How do you handle your ChangeLogs.
>

Through a process that is completely unrelated to the commit process.

For me, minimising the number of customer communications is key. I have
difficulty getting users to read and comprehend the notifications I *do*
send them - sending them complete change logs would be overkill, and would
result in important messages (like YOU NEED TO UPDATE YOUR ACCOUNT SETTINGS
OR THINGS WILL STOP WORKING) being ignored. As it is, these messages are
often ignored, and I need to follow up with individual users.

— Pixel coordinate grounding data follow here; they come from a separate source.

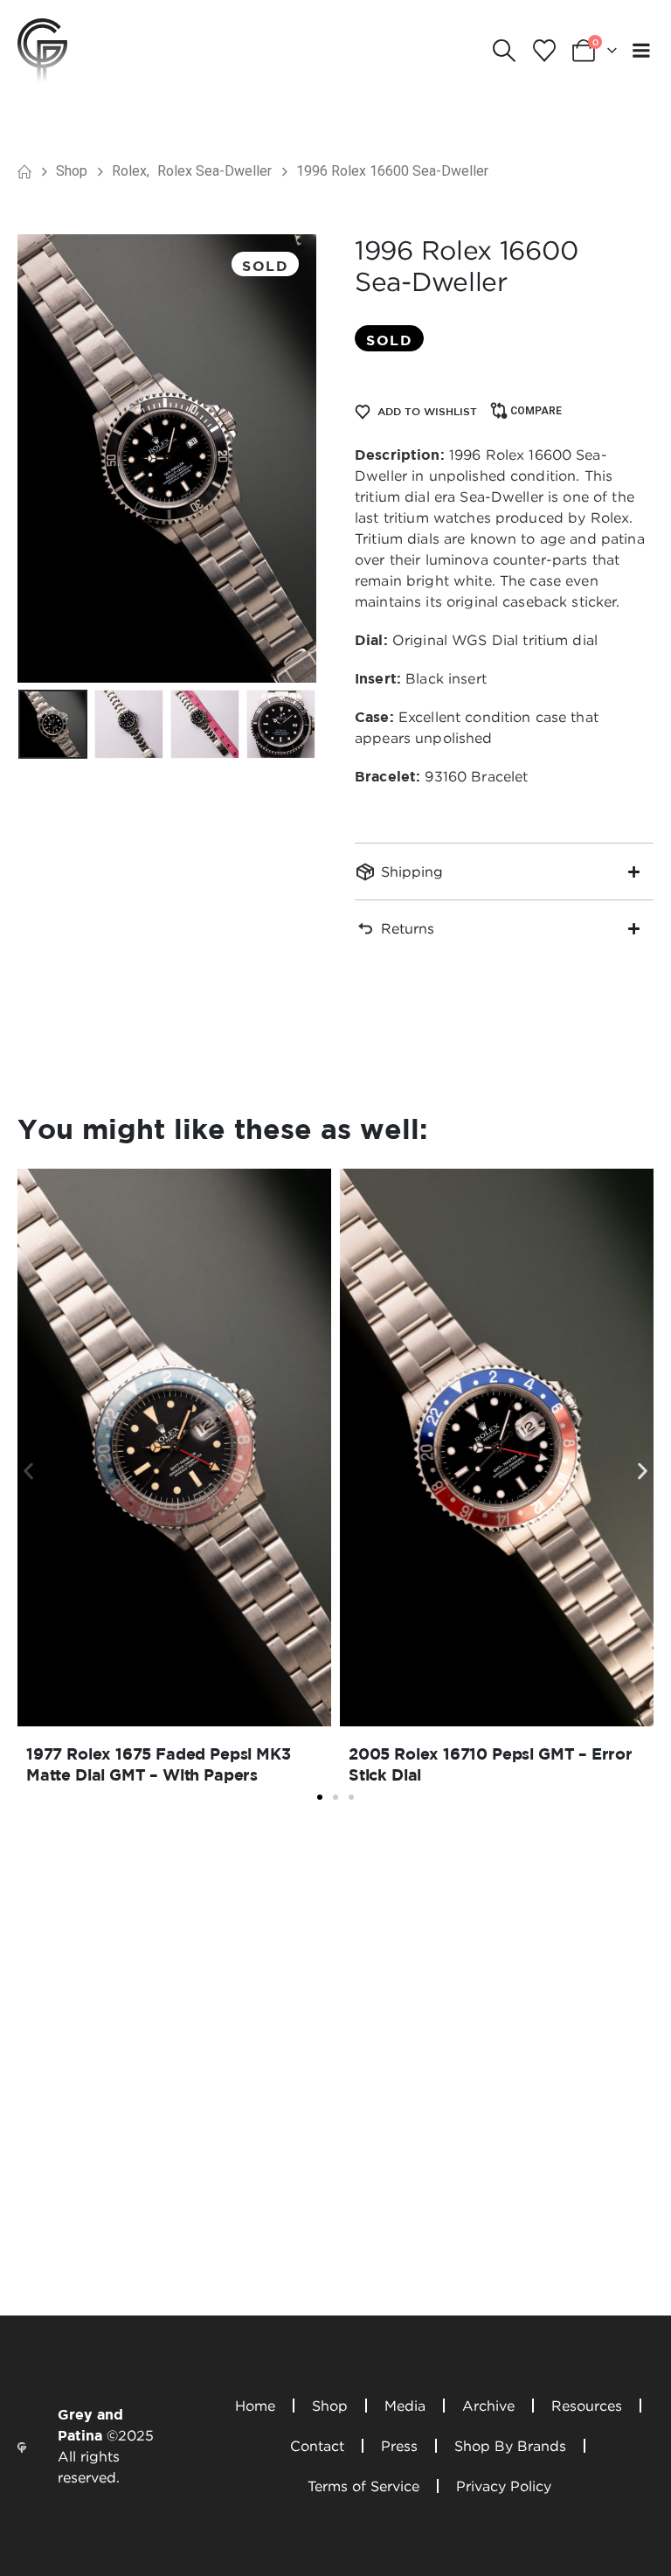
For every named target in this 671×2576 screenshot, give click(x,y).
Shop (330, 2405)
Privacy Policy (503, 2486)
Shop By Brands (510, 2446)
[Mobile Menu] (641, 50)
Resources (586, 2405)
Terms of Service (363, 2486)
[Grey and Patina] (42, 49)
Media (404, 2405)
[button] (504, 50)
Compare (536, 411)
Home (255, 2405)
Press (399, 2446)
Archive (488, 2405)
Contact (317, 2446)
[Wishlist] (543, 50)
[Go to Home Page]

My audience would gain nothing from a fine grained commit log telling them
about every bug fix or performance improvement. They just want the system
to work. If it doesn't work, they email me, and they'd like to know when it
is fixed. To that end, I might not even send out a notification for a new
*feature*, unless that feature is something that has been requested by
them, or it will impact on the way they're using the system.

Lets be clear, though - I'm not saying your approach is *wrong*. I'm just
saying it wouldn't work *for me*. You know your own users/customers better
than I do.

Yours,
Russ Magee %-)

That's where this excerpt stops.